In the fourth quarter of 2023, DraftKings posted revenue of $1.23 billion, a 44 percent increase over the same quarter in 2022. Revenue for 2023 reached $3.66 billion compared to $2.24 billion in 2022, another 44 percent increase. These increases, however, were not enough to make the company profitable, but the losses have shrunk substantially.
Fourth-quarter losses in 2023 equaled $44.6 million compared to $242.7 million in Q4 2022, with an annual loss of $802.1 million in 2023 compared to a net loss of $1.38 billion in 2022.
During the earnings call, Robbins discussed the Jackpocket deal and why it works for DraftKings. He compared it to the company’s daily fantasy sports business.
“It’s not something that is going to drive top-line growth,” Robins said. “That’s really the OSB and iGaming. It’s more a vehicle to be able to continue to acquire customers and engage customers that we don’t have yet.”
Analysts were excited about the acquisition and the earnings results.

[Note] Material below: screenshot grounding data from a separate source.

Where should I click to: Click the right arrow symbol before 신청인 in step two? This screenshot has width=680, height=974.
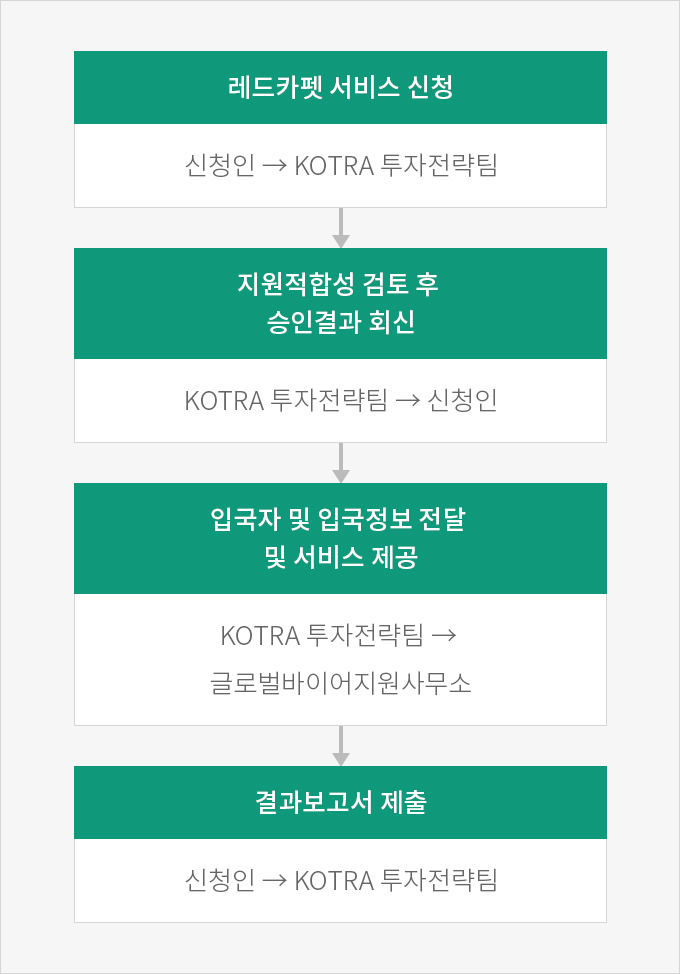tap(408, 401)
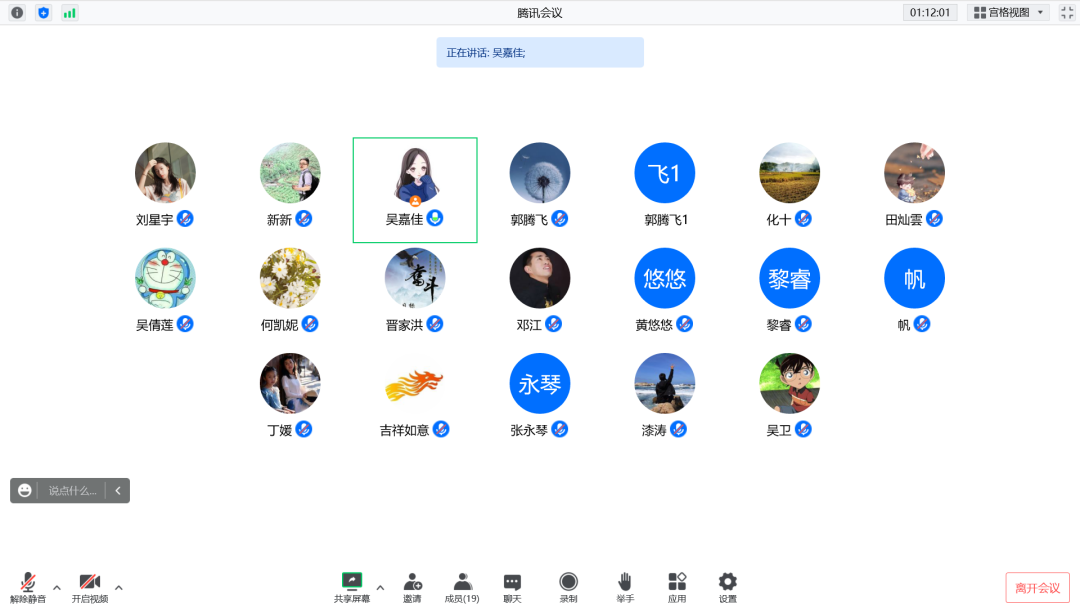Start recording with the 录制 icon
This screenshot has width=1080, height=608.
coord(568,585)
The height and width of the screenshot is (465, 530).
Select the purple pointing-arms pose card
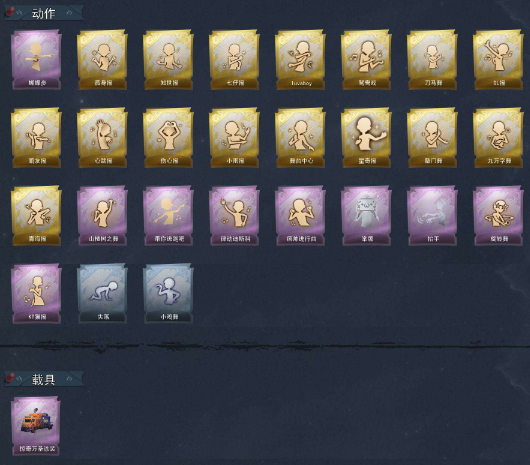click(x=36, y=59)
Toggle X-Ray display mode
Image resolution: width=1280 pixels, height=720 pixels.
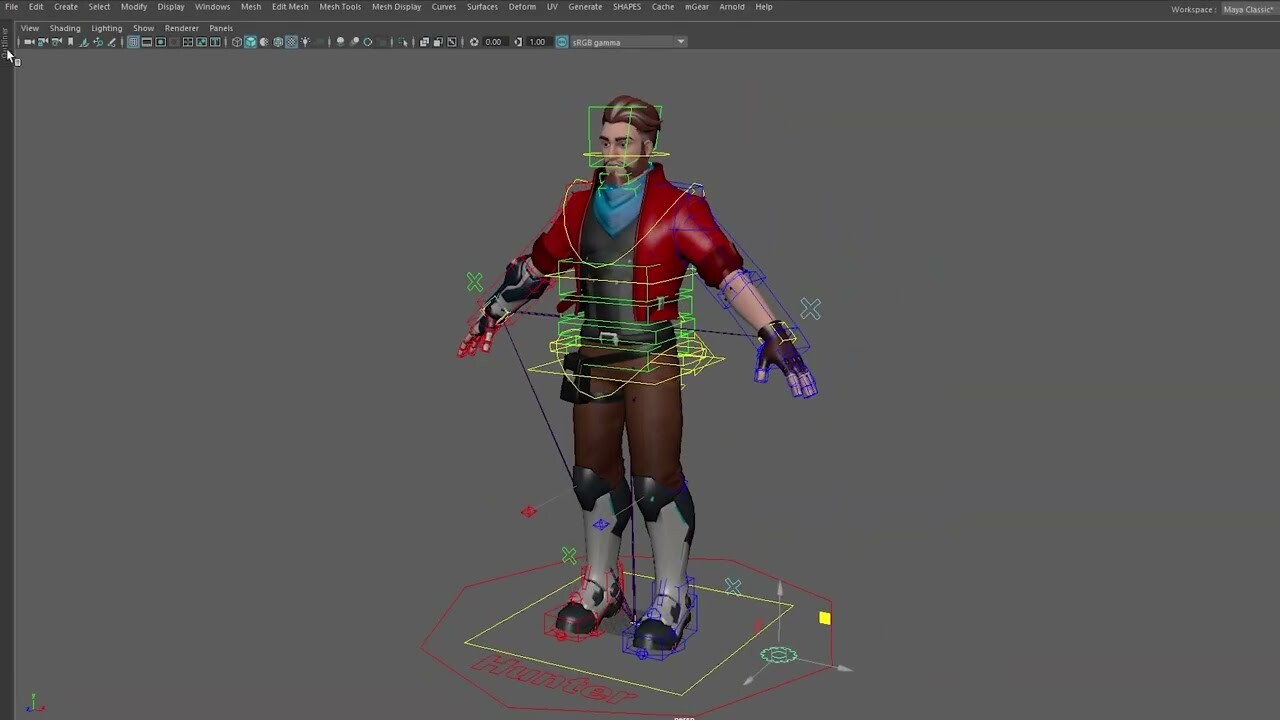tap(424, 42)
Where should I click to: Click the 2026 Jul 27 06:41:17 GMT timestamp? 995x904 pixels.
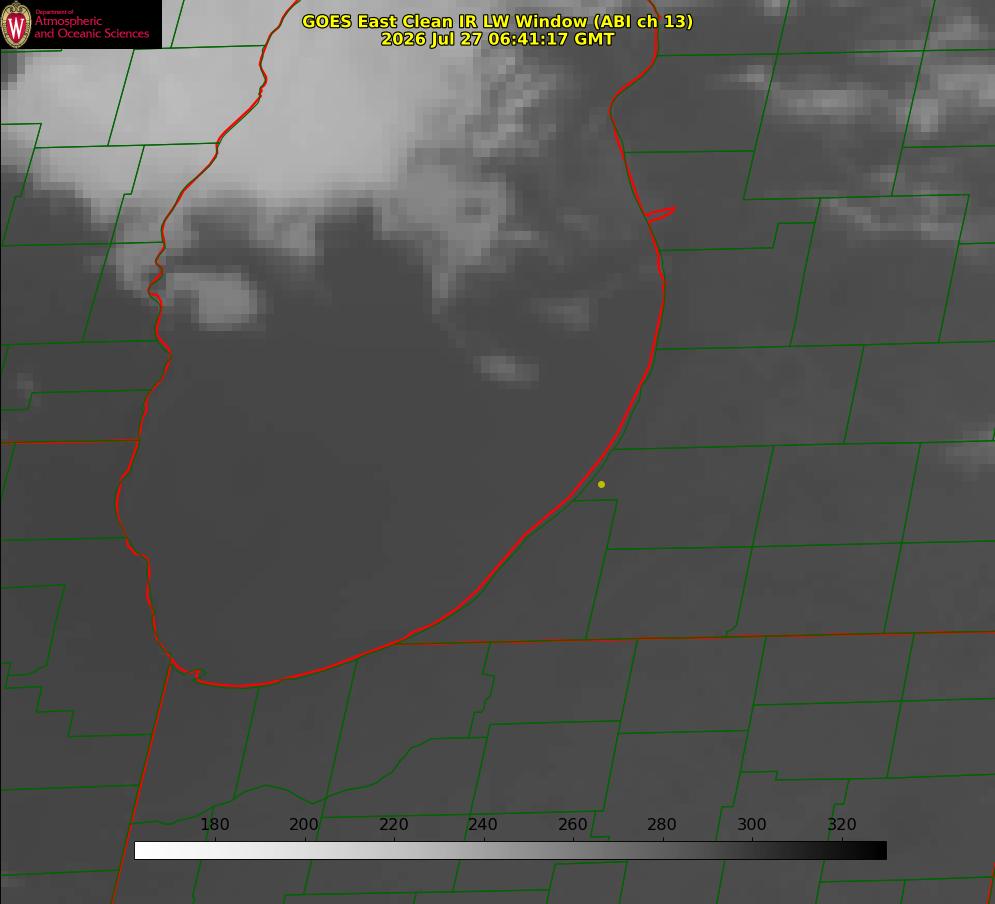497,39
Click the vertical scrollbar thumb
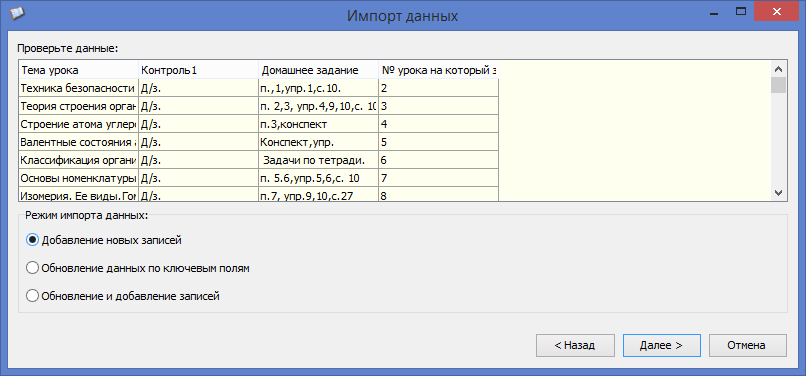This screenshot has height=376, width=806. point(778,85)
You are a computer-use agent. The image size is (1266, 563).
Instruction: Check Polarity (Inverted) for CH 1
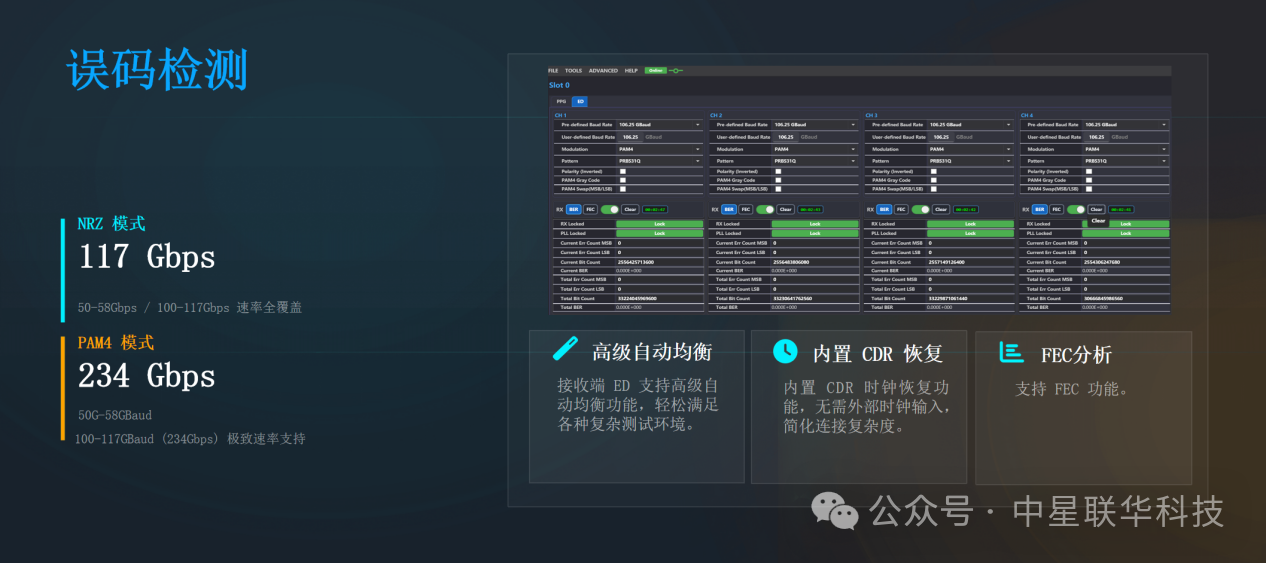[x=623, y=171]
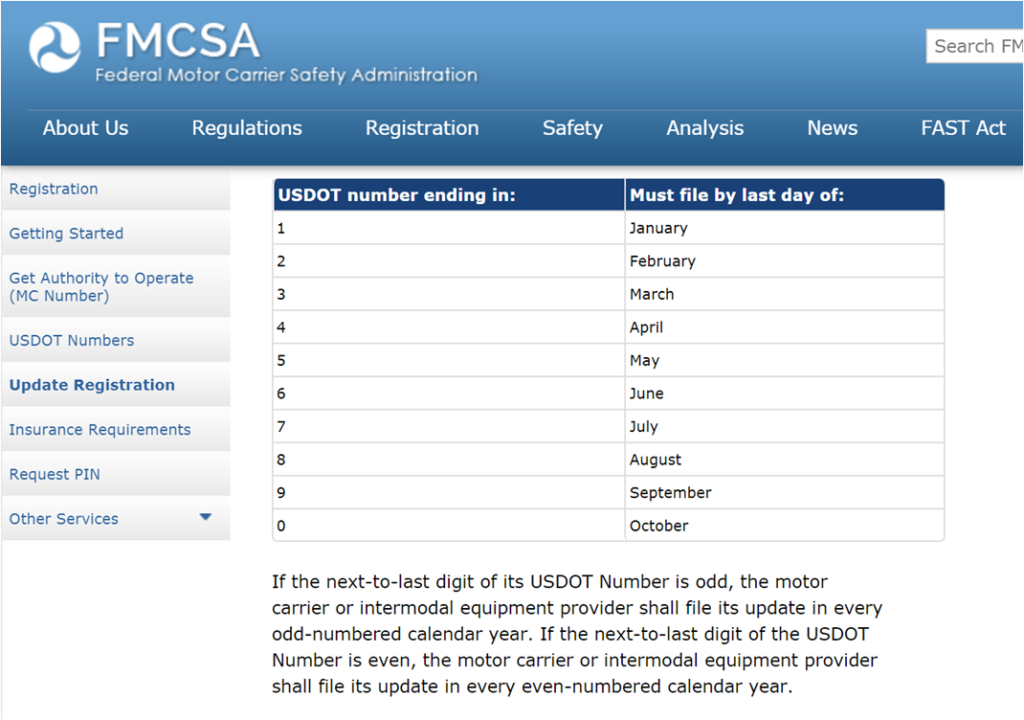Open the Analysis menu
1024x720 pixels.
click(704, 128)
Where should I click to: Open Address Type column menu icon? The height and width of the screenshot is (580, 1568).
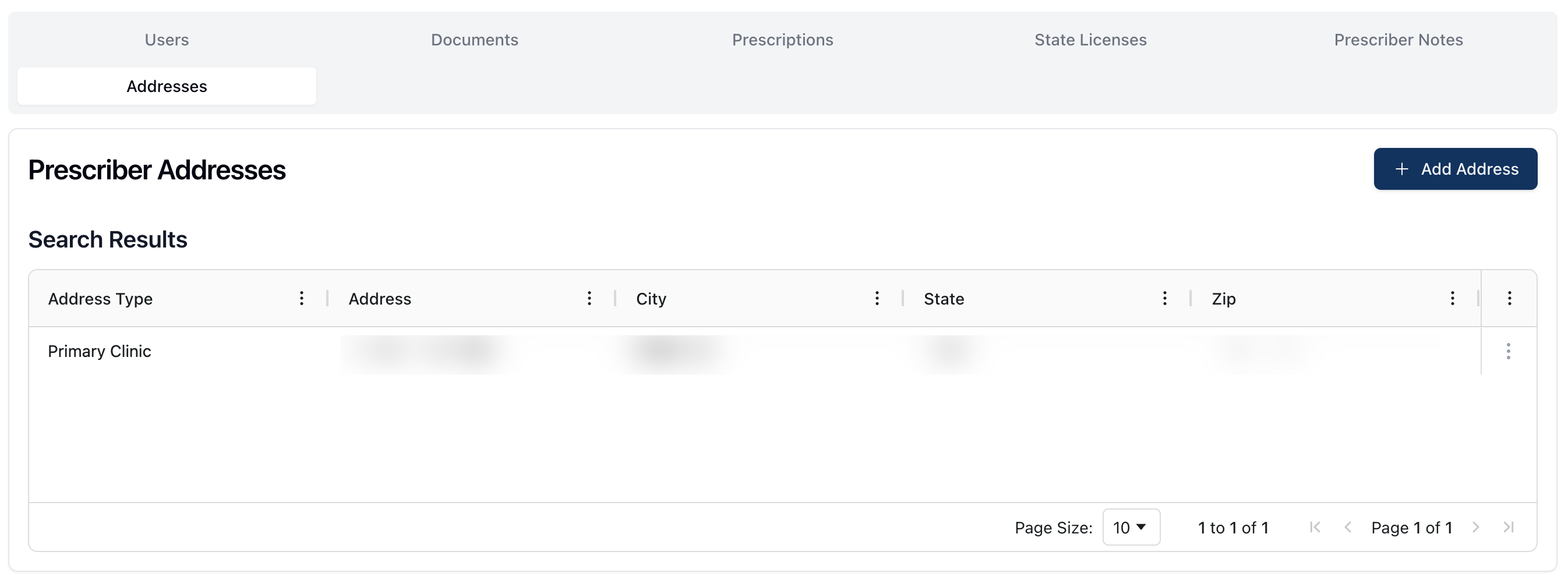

“The results and guidance, in addition to their recently announced acquisition of Jackpocket, further our view that DKNG remains secure in its leadership role in the U.S. digital,” said David Katz of Jefferies. “Apart from the possibility of further state legalization, we believe business execution improvement is ample support for estimates progressing higher and the continued positive momentum in the shares.”